The first application of blockchain in practice happened in 2009, when the bitcoin cryptocurrency was created on its basis. Later, a great variety of such cryptocurrencies appeared for a wide variety of tastes.

Today, states are actively considering ways to introduce blockchain into the voting system in elections. China wants to transfer the work of the National Social Security Fund to blockchain.

This technology will also be closely woven into the system of "smart cities", which are actively being implemented in the PRC.

Blockchain-based startups are already being created in the field of medicine, protection intellectual property, copyright. Based on the technology, identification systems, web browsers, decentralized cloud storage data as well as social media.

Moreover, a whole virtual nation has already been created - BITNATION, which opens embassies in different countries.

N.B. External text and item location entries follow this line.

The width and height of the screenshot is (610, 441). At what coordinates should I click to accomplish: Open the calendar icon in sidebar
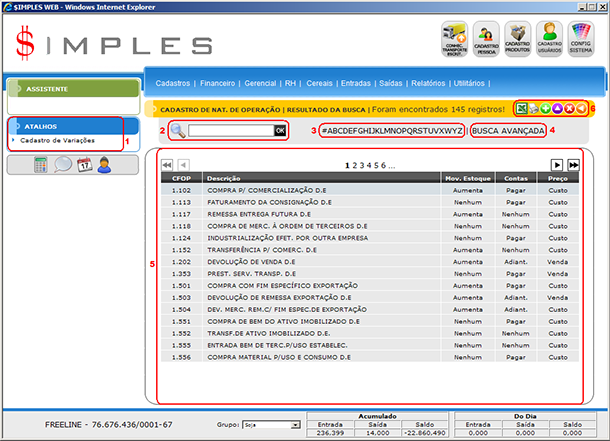point(84,166)
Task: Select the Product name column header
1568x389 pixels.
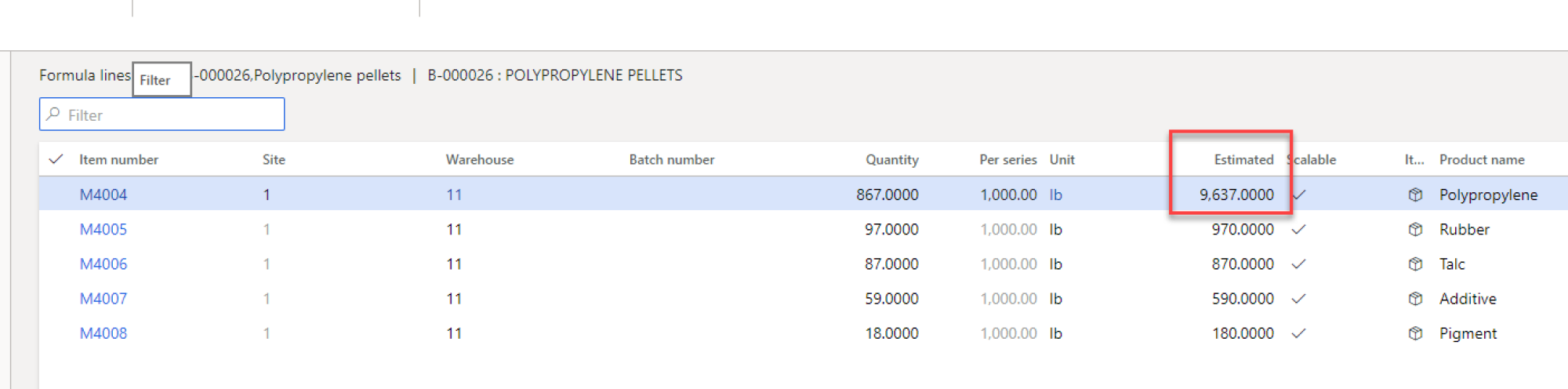Action: [x=1482, y=159]
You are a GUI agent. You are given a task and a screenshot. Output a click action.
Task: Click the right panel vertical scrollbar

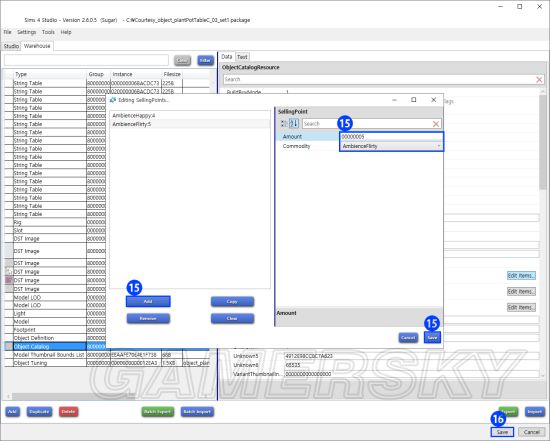[x=543, y=232]
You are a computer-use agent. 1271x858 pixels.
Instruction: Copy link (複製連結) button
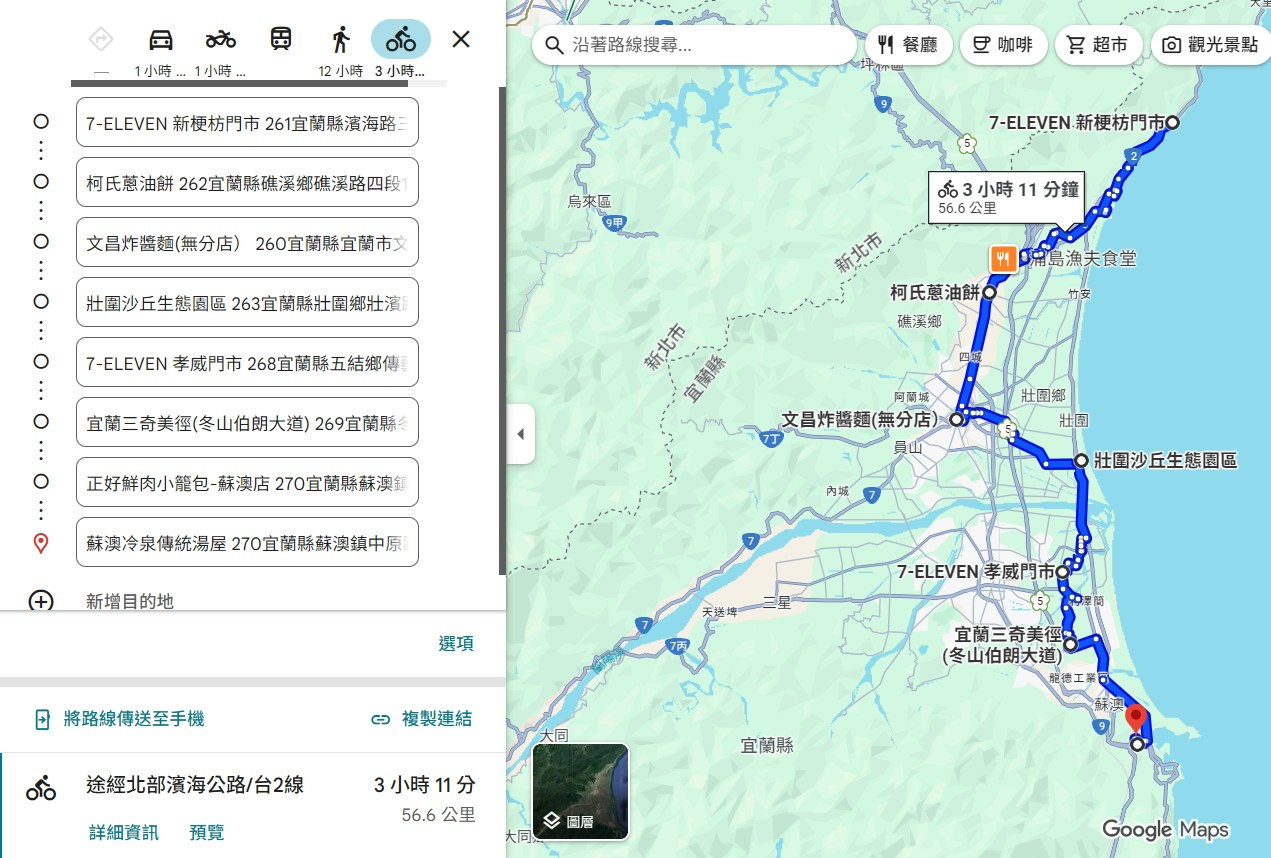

Anyone can become its citizen.

The so-called smart contracts, or in other words, that work on the blockchain and greatly simplify the procedure for signing contracts. They first appeared on the Ethereum network.

In this case, there is no need to involve a third party in the process, which would act as a guarantor of compliance with the conditions. Here, the program code, based on pre-written conditions, automatically decides what to do with this or that asset. All interested parties to the process can audit the transaction at any time.

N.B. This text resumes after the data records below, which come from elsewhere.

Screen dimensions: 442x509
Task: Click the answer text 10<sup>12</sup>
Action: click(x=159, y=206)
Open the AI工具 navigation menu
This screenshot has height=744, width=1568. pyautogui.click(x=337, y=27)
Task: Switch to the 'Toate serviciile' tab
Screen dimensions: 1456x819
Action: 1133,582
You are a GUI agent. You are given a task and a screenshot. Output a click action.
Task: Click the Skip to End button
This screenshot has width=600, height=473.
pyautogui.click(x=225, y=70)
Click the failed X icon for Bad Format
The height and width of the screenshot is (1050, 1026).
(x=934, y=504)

In international trade, the technology was first tested in early autumn 2016. Then, on the Wave platform, the British bank Barclays carried out a letter of credit for 100 thousand dollars, ensuring the export of a large consignment of dairy products from Ornua, Ireland to the Seychelles company. Typically, such a transaction takes at least a week, here it took about four hours.

Pros and cons of technology

As you can see, blockchain is a universal technology applicable in different spheres of life, which is its definite plus. In addition to the openness, security and safety already discussed above, the blockchain also:

  • Reduces transaction costs.
  • Reduces the time of transactions from several days, or even weeks, required for data verification and exchange of documents, to several hours.
  • Allows organizations, institutions to get rid of unnecessary items of expenditure.

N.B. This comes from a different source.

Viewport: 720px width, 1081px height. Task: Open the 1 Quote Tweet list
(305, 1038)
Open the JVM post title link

The disadvantages include scalability. Today, the blockchain is unable to provide a huge number of transactions in a short time. For example, MasterCard or Visa payment systems process about 45 thousand transactions per second, while Bitcoin has only 7. The weight of the database, which is stored on the computers of the network, also grows daily.

Do not forget about the load on electrical networks when it comes to networks operating on the basis of the POW algorithm. All these complex calculations cause computers to consume large amounts of power.

Speaking about the invulnerability of the blockchain, experts also point to the probability of the so-called "51% attack". In other words, if a group of network participants concentrate 51% of the computing power in their hands, they can start acting in their own interests, confirming only transactions that are beneficial to themselves. However, this will require such powerful resources that it is extremely difficult to put this idea into practice.

Blockchain in Russia and Ukraine

In the Russian Federation, the technology is going to officially legalize and begin to implement in 2019, having adopted by that time the necessary regulatory and legal acts. So far, the country's large banks, together with the Central Bank, have created the Masterchain platform in order to improve the efficiency of the financial system.

An interesting blockchain project operates in Moscow. The platform is called "Active Citizen", and with its help all kinds of votes are held to improve life in the capital.

In Ukraine, today the State Land Registry has been partially transferred to the blockchain. In particular, the process of checking the statement is based on this technology. At the second and third stages of blockchain cadastre, the existing database will be transferred to a distributed ledger, and then they will start hashing all ongoing transactions. The next step is also the State Register of Property Rights to Real Estate.